What is being asked –
What is needed is the number of lines below that contain the word "agent", with no other output.

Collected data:
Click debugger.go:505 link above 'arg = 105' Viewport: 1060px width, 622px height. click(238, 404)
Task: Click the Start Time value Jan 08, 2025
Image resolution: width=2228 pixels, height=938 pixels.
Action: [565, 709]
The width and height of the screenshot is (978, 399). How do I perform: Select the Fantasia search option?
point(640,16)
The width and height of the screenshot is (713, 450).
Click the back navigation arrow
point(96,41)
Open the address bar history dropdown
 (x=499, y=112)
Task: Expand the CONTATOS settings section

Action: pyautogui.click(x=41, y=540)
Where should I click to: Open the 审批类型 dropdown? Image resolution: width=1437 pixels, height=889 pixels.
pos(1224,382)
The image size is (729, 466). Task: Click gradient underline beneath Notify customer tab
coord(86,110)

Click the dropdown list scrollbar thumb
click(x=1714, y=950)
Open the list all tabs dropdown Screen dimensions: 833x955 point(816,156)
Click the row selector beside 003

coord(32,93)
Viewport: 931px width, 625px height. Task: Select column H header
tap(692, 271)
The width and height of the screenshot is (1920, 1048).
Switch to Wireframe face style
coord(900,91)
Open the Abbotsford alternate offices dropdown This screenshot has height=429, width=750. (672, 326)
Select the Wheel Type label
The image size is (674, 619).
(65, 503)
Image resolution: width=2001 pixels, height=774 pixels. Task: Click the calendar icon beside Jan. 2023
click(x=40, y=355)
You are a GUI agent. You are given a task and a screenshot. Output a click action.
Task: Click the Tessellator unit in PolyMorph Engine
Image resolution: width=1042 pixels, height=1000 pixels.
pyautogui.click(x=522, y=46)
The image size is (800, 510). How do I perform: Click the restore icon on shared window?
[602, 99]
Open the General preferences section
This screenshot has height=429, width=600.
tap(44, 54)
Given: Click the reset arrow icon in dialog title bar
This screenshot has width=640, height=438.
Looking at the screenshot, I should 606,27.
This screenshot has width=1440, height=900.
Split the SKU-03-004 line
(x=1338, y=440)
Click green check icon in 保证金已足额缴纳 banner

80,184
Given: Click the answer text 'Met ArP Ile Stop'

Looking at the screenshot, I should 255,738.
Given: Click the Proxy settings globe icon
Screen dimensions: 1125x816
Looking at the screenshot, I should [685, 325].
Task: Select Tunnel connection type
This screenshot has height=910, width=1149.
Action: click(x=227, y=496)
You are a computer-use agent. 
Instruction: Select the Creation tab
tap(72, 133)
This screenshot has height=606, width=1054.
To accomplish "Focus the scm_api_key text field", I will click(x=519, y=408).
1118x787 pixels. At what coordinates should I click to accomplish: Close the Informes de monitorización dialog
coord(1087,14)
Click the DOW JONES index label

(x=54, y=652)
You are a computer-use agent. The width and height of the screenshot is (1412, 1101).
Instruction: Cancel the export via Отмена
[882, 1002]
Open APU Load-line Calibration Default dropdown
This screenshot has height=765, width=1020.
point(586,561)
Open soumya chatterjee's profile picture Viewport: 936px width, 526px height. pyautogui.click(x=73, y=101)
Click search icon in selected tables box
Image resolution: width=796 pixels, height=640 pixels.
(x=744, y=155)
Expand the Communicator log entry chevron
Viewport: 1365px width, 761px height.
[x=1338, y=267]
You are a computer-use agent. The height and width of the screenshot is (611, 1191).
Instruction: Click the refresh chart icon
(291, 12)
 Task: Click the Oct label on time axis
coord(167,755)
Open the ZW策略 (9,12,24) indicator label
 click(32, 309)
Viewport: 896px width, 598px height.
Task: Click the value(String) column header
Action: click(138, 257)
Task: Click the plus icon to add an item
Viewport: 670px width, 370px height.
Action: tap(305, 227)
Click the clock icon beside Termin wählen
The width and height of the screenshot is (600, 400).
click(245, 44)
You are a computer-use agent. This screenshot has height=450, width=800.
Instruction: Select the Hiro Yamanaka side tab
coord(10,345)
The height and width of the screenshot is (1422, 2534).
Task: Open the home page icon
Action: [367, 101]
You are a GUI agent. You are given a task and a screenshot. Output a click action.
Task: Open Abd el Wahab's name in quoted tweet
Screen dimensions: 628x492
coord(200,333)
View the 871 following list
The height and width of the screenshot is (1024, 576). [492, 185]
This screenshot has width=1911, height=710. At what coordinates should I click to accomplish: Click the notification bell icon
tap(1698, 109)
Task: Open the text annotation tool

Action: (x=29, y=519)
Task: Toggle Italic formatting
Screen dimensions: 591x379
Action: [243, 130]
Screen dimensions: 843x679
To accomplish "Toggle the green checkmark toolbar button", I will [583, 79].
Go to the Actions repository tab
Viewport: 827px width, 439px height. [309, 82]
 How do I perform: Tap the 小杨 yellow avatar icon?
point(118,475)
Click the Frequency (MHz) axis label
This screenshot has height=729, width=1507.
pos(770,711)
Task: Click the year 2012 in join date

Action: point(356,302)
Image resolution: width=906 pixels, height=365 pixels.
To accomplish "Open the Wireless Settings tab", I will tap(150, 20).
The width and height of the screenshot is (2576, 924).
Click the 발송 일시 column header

Output for this exercise –
6